**WHAT YOU ARE ASKED TO DO**
Decide whether each statement below agrees with the text about wheelbarrows, answering yes or no and quoting the words of the text that settle it. 1. The writer keeps a to-do list with three columns. 2. The writer expects organizing the spice cupboard to take less than an hour. 3. In recovery, the writer sees wheelbarrows as big projects done now.
** START ARTICLE **
So I live my life in a perpetual 3-column to-do list of "must do's", "should do's" and "want to do's," and if the only way for me to get something done is to get it in the "must do" list, then there are a lot of things that I should do or want to do that apparently will never get done. This is because I'm always trying to put out the immediate fires in the "must do" list. Which brings me to wheelbarrows.

Wheelbarrows are those things in life that by accomplishing them, you make other events or tasks in your life faster, easier or better. For example, every time I need a spice from the cupboard in my kitchen, I have to search amongst an array of disorganized little bottles and tin cans and it takes me forever to find the one I need (unless I determine that I don't have it, in which case I purchase it only to later discover that I did have it and now I have two). So irritating! The wheelbarrow in this example would be organizing my spice cupboard. If I spent an hour (or in my case, two or three) organizing my cupboard so that I can find whatever spice I need, I will save myself tenfold in the days, weeks, months to come, because I won't have to spend all that time searching, nor will I have to experience the frustration of not being able to find what I need or of purchasing an unneeded duplicate. So spending your time on your wheelbarrows is a good thing.

When it comes to recovery, I need to: (a) find my wheelbarrows and (b) figure out how to accomplish those wheelbarrows.

(a) The Wheelbarrows. I think the wheelbarrows of recovery are those little daily things we put in place that essentially create our safety net for when things get bad. It's almost the reverse of how I usually think of a wheelbarrow! I usually think of a wheelbarrow as a big project to do now that makes smaller projects in the future even smaller. But in recovery, I think the wheelbarrows are the little things I do now that make the big things in the future not-so-big. Perhaps I'm thinking about the typical wheelbarrow incorrectly - maybe the typical wheelbarrow is actually something relatively small now (seemingly big only because of the frustration I feel when confronted with the problems I experience because I haven't done the wheelbarrow yet) that makes the allegedly big thing in the future (also seemingly big only because of the frustration I feel when confronted with the problems I experience because I haven't done the wheelbarrow yet) seem not-so-big in the future. Yeah, let's go with that. So the wheelbarrows of recovery are the little daily things that I can do to ensure that I'm working the steps, living my life in accordance with the principles of the program, and keeping in contact with other people so that should I run into difficulties, I don't have to simultaneously deal with whatever difficulty has cropped up, as well as the anxiety and problems that come with trying to access some support system that I purport to have in place but have never actually figured out how to use.
** END ARTICLE **
** START DATA EXCERPTS **
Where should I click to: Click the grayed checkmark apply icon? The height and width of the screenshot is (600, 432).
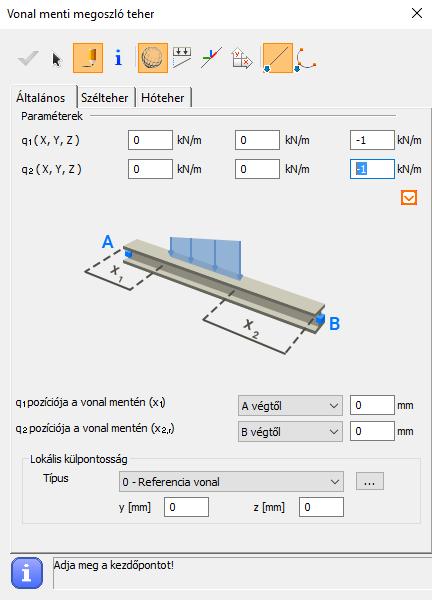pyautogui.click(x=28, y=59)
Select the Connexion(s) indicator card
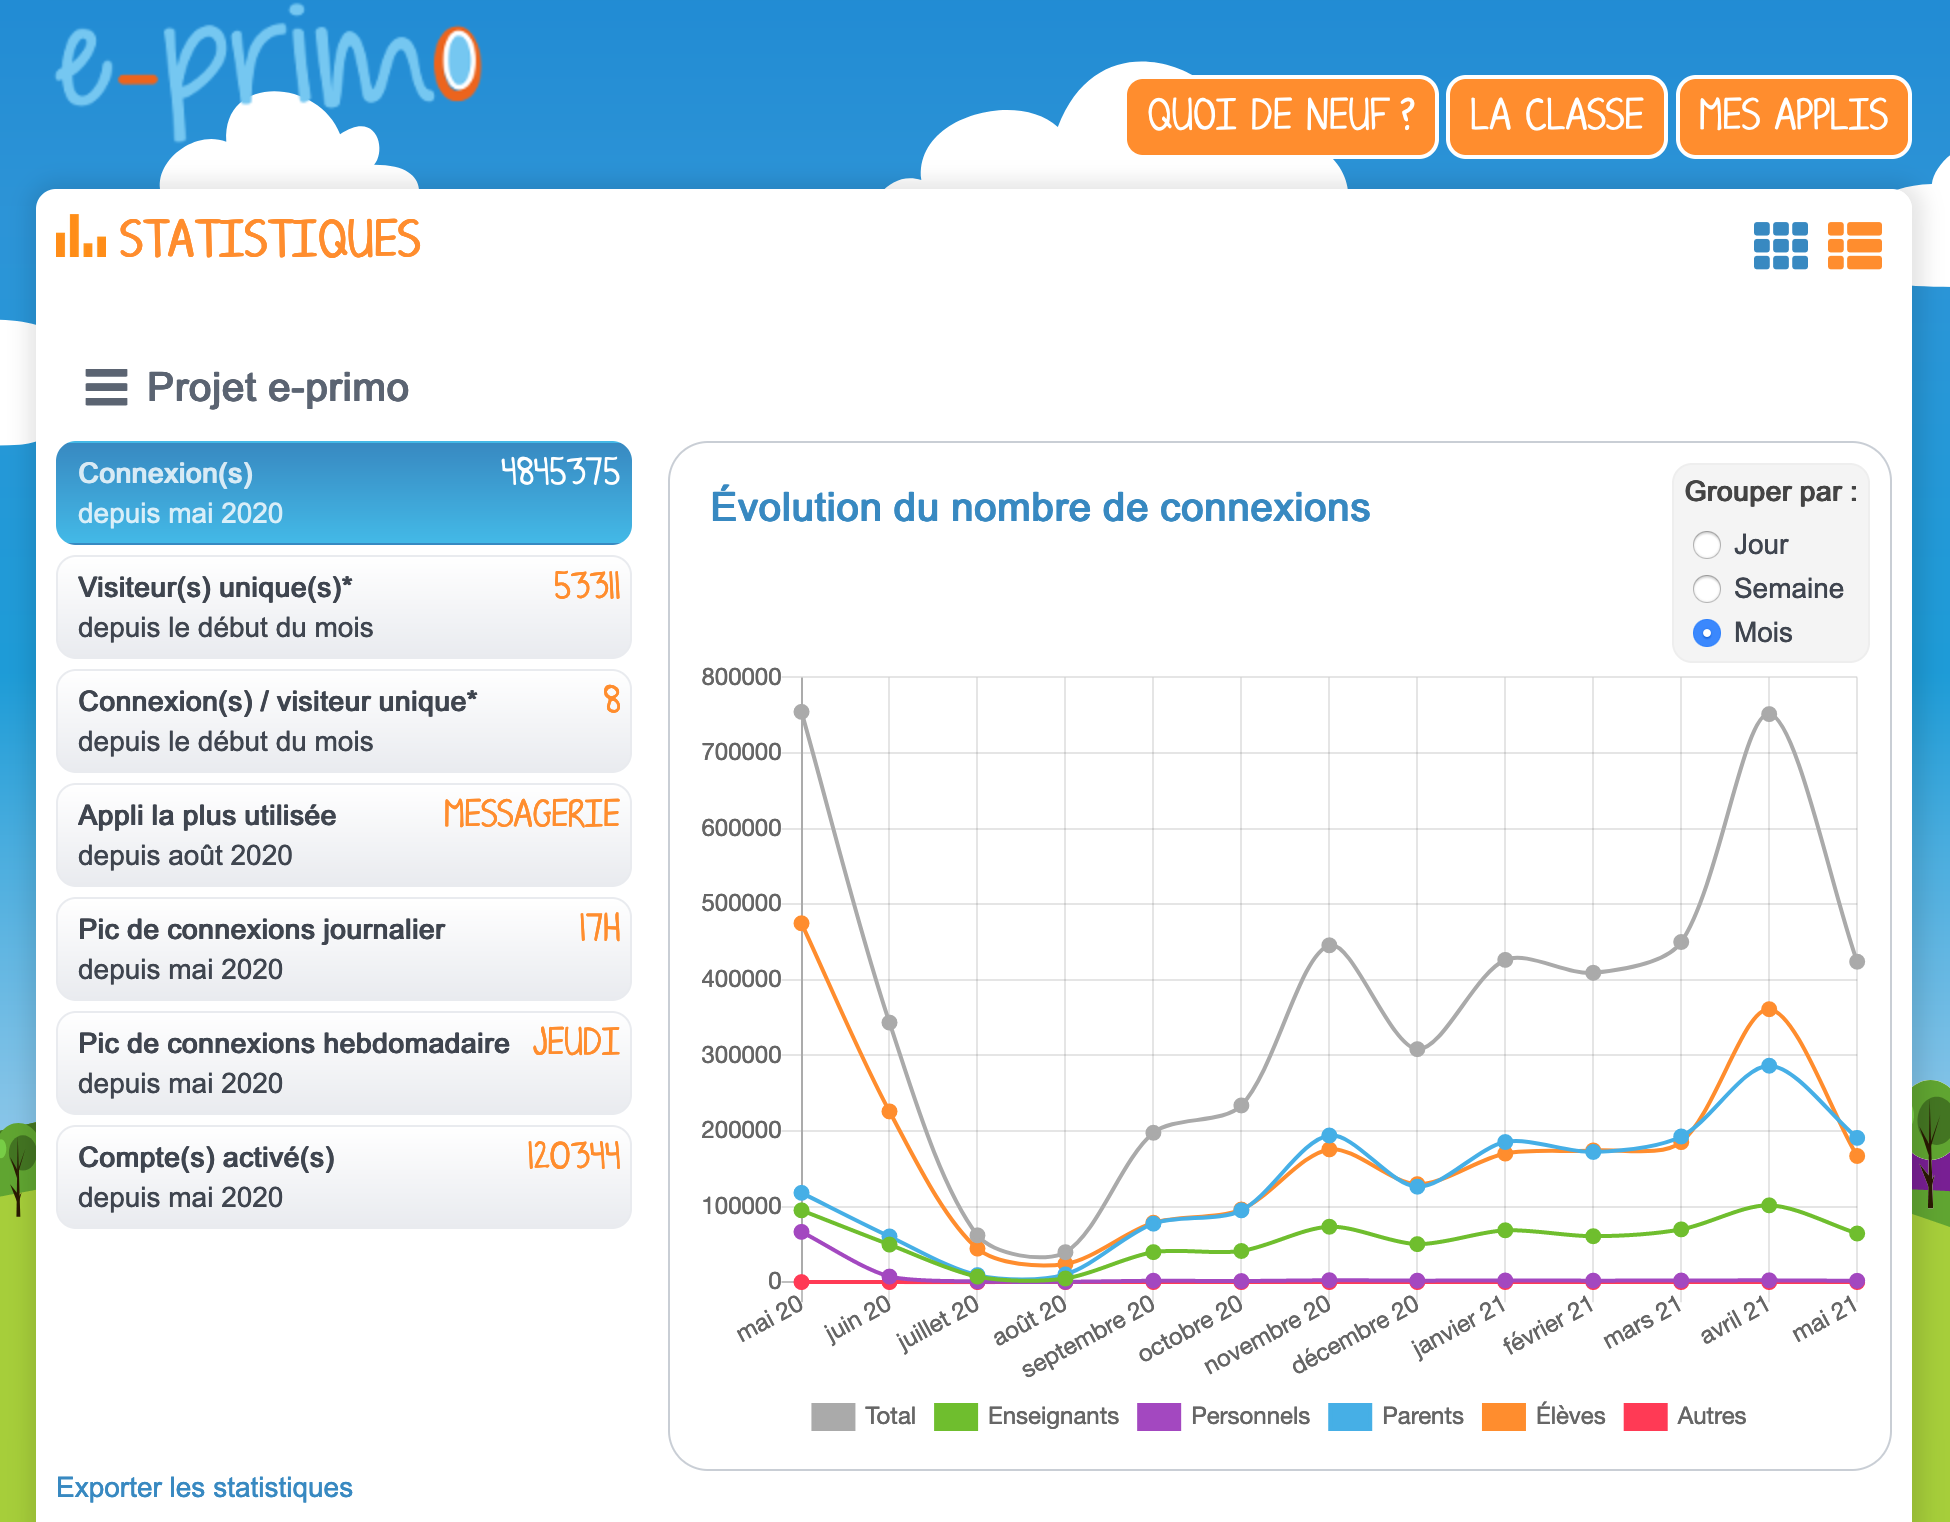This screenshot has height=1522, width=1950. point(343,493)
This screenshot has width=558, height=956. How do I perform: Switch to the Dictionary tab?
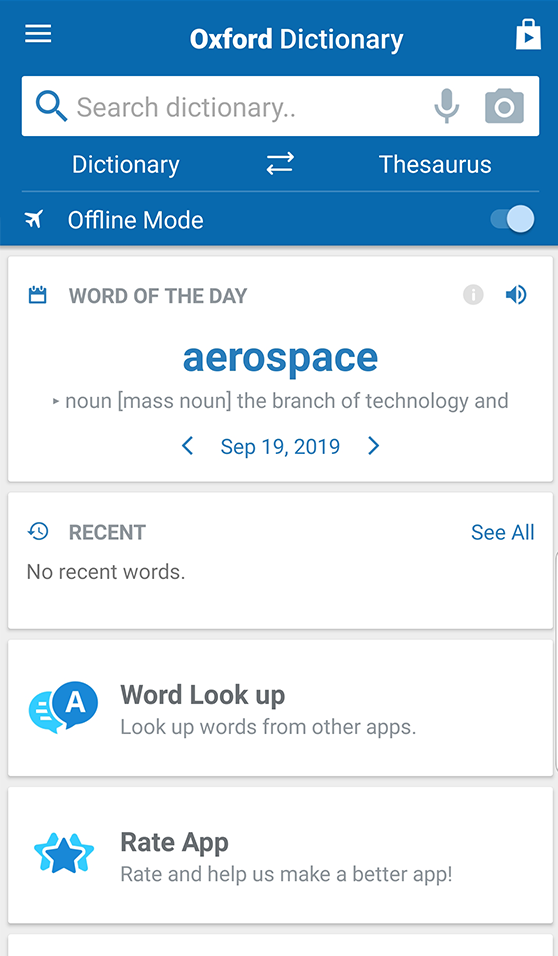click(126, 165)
** END DATA EXCERPTS **
**FULL RESPONSE**
1. Yes: "I live my life in a perpetual 3-column to-do list"
2. No: "If I spent an hour (or in my case, two or three) organizing my cupboard"
3. No: "in recovery, I think the wheelbarrows are the little things I do now that make the big things in the future not-so-big"